EXERCISE BRIEF: In the material below, starting with the line with "The image size is (1000, 641)." and going on through the line with "Select the Tổ", replace "icon" with "symbol", leaving everything else unchanged. Give back only those lines.

RECORDS FOR THE TASK:
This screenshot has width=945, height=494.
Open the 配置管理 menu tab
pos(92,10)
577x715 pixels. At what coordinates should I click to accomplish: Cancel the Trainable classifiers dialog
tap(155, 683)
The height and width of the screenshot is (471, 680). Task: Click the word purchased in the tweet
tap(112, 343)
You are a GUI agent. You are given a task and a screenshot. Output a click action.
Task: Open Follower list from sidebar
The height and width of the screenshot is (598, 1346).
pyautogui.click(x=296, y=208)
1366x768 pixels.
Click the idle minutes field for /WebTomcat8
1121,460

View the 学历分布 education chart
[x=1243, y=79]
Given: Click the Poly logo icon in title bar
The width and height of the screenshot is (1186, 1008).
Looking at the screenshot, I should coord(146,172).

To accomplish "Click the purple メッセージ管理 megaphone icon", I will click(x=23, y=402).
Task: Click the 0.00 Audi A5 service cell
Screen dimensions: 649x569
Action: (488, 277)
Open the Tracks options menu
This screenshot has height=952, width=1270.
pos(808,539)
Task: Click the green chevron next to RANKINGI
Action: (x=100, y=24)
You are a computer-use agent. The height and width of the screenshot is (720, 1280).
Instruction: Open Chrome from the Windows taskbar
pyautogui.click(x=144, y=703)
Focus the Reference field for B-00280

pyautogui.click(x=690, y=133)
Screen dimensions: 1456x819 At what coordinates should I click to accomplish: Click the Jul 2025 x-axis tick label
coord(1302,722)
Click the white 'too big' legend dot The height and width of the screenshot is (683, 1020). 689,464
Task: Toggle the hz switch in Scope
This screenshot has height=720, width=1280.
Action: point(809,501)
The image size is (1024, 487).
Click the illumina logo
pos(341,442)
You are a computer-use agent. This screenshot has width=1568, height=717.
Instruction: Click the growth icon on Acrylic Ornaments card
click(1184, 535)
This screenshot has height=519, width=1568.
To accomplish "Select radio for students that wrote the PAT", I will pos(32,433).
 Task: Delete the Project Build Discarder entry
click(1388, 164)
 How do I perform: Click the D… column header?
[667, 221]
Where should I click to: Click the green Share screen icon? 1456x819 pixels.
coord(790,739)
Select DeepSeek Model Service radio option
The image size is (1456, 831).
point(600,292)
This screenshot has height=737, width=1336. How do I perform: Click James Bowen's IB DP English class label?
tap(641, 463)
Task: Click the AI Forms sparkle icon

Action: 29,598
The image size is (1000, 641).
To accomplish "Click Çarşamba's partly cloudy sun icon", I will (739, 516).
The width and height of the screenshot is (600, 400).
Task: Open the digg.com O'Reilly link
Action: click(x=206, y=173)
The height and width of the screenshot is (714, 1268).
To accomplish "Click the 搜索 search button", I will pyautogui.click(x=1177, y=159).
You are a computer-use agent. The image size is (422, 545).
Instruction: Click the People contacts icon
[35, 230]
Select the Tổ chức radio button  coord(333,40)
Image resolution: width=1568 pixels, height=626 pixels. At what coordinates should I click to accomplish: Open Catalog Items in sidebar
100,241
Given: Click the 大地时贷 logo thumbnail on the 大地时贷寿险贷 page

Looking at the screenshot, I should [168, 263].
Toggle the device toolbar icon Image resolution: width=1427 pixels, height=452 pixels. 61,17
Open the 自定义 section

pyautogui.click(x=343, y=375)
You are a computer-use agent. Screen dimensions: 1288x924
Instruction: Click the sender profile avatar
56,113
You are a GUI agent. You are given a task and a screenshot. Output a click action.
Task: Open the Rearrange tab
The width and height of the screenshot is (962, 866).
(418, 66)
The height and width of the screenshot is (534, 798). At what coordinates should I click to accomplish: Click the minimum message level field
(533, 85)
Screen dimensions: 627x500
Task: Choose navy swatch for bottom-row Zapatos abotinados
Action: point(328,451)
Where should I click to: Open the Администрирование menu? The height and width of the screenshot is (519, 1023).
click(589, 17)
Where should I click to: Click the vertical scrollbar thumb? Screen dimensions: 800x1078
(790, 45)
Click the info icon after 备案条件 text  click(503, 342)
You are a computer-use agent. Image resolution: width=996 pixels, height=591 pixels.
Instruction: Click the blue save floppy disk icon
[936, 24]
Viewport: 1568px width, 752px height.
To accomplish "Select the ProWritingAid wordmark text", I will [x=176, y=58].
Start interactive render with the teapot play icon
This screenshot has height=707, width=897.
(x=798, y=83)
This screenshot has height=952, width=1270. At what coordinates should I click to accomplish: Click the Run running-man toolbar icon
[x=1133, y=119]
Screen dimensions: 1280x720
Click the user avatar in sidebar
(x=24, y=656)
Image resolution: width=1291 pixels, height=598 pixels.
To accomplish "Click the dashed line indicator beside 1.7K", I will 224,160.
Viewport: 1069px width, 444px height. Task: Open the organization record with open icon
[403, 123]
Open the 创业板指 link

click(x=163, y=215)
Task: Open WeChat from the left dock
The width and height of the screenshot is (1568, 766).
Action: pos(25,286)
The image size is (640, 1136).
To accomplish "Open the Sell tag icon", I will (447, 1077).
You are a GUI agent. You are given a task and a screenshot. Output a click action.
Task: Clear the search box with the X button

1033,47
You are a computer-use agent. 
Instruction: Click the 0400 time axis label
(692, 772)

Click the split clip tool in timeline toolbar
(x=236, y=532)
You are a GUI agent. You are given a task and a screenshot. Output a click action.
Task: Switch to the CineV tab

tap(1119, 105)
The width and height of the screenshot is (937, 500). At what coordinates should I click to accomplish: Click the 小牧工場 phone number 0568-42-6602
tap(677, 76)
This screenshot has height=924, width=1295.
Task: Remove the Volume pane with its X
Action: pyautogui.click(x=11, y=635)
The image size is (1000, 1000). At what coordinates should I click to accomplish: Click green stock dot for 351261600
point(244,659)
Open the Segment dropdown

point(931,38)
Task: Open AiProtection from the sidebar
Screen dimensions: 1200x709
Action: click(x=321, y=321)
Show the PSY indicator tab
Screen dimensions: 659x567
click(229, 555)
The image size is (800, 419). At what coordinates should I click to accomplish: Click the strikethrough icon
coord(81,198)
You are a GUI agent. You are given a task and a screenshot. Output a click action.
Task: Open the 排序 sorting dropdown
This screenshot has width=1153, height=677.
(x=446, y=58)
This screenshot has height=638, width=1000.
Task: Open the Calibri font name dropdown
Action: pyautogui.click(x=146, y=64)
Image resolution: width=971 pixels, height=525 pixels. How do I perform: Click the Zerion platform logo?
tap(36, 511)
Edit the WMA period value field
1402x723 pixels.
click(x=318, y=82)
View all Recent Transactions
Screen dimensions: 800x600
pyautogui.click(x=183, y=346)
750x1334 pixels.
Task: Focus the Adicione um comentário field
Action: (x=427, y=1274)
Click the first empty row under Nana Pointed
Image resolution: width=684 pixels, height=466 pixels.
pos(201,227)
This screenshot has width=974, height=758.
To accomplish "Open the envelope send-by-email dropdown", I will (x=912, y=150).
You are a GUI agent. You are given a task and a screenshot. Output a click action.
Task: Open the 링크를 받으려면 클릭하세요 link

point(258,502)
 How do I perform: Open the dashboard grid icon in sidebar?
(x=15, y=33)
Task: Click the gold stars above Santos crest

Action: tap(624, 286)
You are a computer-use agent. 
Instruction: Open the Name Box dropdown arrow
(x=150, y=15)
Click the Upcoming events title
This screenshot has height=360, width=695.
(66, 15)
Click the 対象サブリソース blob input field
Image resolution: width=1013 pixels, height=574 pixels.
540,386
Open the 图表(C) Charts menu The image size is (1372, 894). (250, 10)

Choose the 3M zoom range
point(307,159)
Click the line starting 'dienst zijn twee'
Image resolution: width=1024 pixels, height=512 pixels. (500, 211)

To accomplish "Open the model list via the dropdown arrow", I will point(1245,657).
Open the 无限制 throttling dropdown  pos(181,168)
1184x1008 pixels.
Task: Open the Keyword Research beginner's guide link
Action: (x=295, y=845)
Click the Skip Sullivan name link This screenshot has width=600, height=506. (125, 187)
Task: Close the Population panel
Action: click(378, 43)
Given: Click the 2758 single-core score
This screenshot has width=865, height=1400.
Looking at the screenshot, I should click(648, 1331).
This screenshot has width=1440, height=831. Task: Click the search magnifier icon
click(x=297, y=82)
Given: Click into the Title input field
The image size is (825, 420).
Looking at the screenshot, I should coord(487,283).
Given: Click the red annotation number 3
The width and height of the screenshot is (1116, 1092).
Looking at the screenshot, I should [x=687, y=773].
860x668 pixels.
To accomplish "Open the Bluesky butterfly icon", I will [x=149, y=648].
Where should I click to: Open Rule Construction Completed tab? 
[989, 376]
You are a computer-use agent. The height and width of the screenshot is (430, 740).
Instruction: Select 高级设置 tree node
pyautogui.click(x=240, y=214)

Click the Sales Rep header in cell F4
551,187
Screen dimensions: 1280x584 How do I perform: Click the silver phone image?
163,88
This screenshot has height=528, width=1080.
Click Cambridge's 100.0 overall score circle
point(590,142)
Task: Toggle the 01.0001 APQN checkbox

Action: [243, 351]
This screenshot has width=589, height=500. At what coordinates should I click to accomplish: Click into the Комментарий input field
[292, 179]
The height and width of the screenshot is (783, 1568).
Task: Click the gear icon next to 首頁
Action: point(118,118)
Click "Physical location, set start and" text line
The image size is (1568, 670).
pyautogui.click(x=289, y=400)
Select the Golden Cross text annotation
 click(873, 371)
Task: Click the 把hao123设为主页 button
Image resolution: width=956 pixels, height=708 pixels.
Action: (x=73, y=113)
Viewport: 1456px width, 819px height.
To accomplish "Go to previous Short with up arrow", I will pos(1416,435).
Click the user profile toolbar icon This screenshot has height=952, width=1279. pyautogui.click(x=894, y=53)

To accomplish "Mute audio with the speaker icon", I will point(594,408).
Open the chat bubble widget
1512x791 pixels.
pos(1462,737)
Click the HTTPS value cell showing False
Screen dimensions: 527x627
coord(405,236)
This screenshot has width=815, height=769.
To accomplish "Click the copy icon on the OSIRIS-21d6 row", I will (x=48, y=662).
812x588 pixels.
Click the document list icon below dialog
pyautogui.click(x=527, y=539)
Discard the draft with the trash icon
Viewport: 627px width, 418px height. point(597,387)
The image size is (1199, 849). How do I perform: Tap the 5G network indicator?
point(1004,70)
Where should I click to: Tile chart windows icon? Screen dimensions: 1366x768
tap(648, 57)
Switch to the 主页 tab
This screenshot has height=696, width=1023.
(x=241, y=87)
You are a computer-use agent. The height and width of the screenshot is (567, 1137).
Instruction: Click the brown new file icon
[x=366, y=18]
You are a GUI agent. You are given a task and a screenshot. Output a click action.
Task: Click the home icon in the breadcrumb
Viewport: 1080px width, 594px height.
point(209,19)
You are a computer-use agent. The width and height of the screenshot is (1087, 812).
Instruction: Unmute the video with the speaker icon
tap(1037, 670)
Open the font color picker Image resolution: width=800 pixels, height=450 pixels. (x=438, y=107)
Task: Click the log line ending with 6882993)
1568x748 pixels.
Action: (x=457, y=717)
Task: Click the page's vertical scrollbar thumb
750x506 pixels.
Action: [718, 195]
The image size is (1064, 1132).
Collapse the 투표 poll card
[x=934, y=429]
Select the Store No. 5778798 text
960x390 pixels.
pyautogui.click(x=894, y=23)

RIGHT ANSWER:
The image size is (1000, 641).
To accomplish "Click Çarşamba's partly cloudy sun symbol", I will (739, 516).
The width and height of the screenshot is (600, 400).
Task: Open the digg.com O'Reilly link
Action: click(x=206, y=173)
The height and width of the screenshot is (714, 1268).
To accomplish "Click the 搜索 search button", I will pyautogui.click(x=1177, y=159).
You are a computer-use agent. The image size is (422, 545).
Instruction: Click the People contacts symbol
[35, 230]
Select the Tổ chức radio button  coord(333,40)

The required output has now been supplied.